* **Listed records**:
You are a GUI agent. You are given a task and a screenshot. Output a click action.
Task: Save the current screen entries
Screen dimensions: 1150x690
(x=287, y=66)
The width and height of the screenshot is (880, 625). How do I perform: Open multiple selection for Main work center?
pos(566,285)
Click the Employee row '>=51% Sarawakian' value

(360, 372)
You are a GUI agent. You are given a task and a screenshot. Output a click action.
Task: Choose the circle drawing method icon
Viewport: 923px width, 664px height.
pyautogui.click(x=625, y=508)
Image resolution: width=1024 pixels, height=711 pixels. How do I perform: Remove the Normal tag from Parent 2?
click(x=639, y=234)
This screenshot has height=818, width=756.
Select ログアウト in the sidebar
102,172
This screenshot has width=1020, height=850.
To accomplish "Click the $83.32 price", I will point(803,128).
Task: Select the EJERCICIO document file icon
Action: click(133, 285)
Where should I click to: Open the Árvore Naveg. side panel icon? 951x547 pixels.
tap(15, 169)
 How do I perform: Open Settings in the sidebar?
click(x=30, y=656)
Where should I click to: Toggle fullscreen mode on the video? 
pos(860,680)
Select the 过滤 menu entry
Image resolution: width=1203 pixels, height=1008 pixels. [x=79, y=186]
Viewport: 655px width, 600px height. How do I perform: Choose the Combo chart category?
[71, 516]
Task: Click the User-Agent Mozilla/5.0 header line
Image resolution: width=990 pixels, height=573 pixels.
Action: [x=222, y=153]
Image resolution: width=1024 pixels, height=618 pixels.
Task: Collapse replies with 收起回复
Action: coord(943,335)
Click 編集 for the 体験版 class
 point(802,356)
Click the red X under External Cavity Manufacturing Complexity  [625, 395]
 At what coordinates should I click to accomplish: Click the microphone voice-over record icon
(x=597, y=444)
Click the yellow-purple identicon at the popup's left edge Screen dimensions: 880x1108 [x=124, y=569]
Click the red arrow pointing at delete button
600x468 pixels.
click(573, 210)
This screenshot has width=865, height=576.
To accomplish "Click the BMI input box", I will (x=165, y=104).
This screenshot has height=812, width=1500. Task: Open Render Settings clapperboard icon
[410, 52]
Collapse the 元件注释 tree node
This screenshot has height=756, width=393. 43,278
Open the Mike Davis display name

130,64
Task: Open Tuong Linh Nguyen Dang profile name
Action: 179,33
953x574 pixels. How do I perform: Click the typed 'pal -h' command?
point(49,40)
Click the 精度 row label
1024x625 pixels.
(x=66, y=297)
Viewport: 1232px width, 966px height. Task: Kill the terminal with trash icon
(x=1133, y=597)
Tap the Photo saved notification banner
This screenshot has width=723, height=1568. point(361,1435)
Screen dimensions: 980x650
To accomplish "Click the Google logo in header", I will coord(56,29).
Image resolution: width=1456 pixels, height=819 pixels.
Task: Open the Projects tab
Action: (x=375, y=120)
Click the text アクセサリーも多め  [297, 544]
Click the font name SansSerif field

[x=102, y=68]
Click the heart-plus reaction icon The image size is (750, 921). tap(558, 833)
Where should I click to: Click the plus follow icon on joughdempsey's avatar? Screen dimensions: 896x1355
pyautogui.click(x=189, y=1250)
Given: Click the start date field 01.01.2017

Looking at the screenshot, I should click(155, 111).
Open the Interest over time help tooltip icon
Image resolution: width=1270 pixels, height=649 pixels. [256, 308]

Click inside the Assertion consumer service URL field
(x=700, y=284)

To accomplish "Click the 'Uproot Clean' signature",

* **Brief**: Extract, word for word, each line of the listing above.

* **Written response**:
You are a GUI agent. You are given a task and a screenshot. Output a click action.
Task: Save the current screen entries
Screen dimensions: 1150x690
(x=287, y=66)
The width and height of the screenshot is (880, 625). How do I perform: Open multiple selection for Main work center?
pos(566,285)
Click the Employee row '>=51% Sarawakian' value

(360, 372)
You are a GUI agent. You are given a task and a screenshot. Output a click action.
Task: Choose the circle drawing method icon
Viewport: 923px width, 664px height.
pyautogui.click(x=625, y=508)
Image resolution: width=1024 pixels, height=711 pixels. How do I perform: Remove the Normal tag from Parent 2?
click(x=639, y=234)
This screenshot has height=818, width=756.
Select ログアウト in the sidebar
102,172
This screenshot has width=1020, height=850.
To accomplish "Click the $83.32 price", I will point(803,128).
Task: Select the EJERCICIO document file icon
Action: click(133, 285)
Where should I click to: Open the Árvore Naveg. side panel icon? 951x547 pixels.
tap(15, 169)
 How do I perform: Open Settings in the sidebar?
click(x=30, y=656)
Where should I click to: Toggle fullscreen mode on the video? 
pos(860,680)
Select the 过滤 menu entry
Image resolution: width=1203 pixels, height=1008 pixels. [x=79, y=186]
Viewport: 655px width, 600px height. How do I perform: Choose the Combo chart category?
[71, 516]
Task: Click the User-Agent Mozilla/5.0 header line
Image resolution: width=990 pixels, height=573 pixels.
Action: [x=222, y=153]
Image resolution: width=1024 pixels, height=618 pixels.
Task: Collapse replies with 收起回复
Action: coord(943,335)
Click 編集 for the 体験版 class
 point(802,356)
Click the red X under External Cavity Manufacturing Complexity  [625, 395]
 At what coordinates should I click to accomplish: Click the microphone voice-over record icon
(x=597, y=444)
Click the yellow-purple identicon at the popup's left edge Screen dimensions: 880x1108 [x=124, y=569]
Click the red arrow pointing at delete button
600x468 pixels.
click(573, 210)
This screenshot has width=865, height=576.
To accomplish "Click the BMI input box", I will (x=165, y=104).
This screenshot has height=812, width=1500. Task: Open Render Settings clapperboard icon
[410, 52]
Collapse the 元件注释 tree node
This screenshot has height=756, width=393. 43,278
Open the Mike Davis display name

130,64
Task: Open Tuong Linh Nguyen Dang profile name
Action: 179,33
953x574 pixels. How do I perform: Click the typed 'pal -h' command?
point(49,40)
Click the 精度 row label
1024x625 pixels.
(x=66, y=297)
Viewport: 1232px width, 966px height. Task: Kill the terminal with trash icon
(x=1133, y=597)
Tap the Photo saved notification banner
This screenshot has width=723, height=1568. point(361,1435)
Screen dimensions: 980x650
To accomplish "Click the Google logo in header", I will coord(56,29).
Image resolution: width=1456 pixels, height=819 pixels.
Task: Open the Projects tab
Action: (x=375, y=120)
Click the text アクセサリーも多め  [297, 544]
Click the font name SansSerif field

[x=102, y=68]
Click the heart-plus reaction icon The image size is (750, 921). tap(558, 833)
Where should I click to: Click the plus follow icon on joughdempsey's avatar? Screen dimensions: 896x1355
pyautogui.click(x=189, y=1250)
Given: Click the start date field 01.01.2017

Looking at the screenshot, I should click(155, 111).
Open the Interest over time help tooltip icon
Image resolution: width=1270 pixels, height=649 pixels. [256, 308]

Click inside the Assertion consumer service URL field
(x=700, y=284)

To accomplish "Click the 'Uproot Clean' signature",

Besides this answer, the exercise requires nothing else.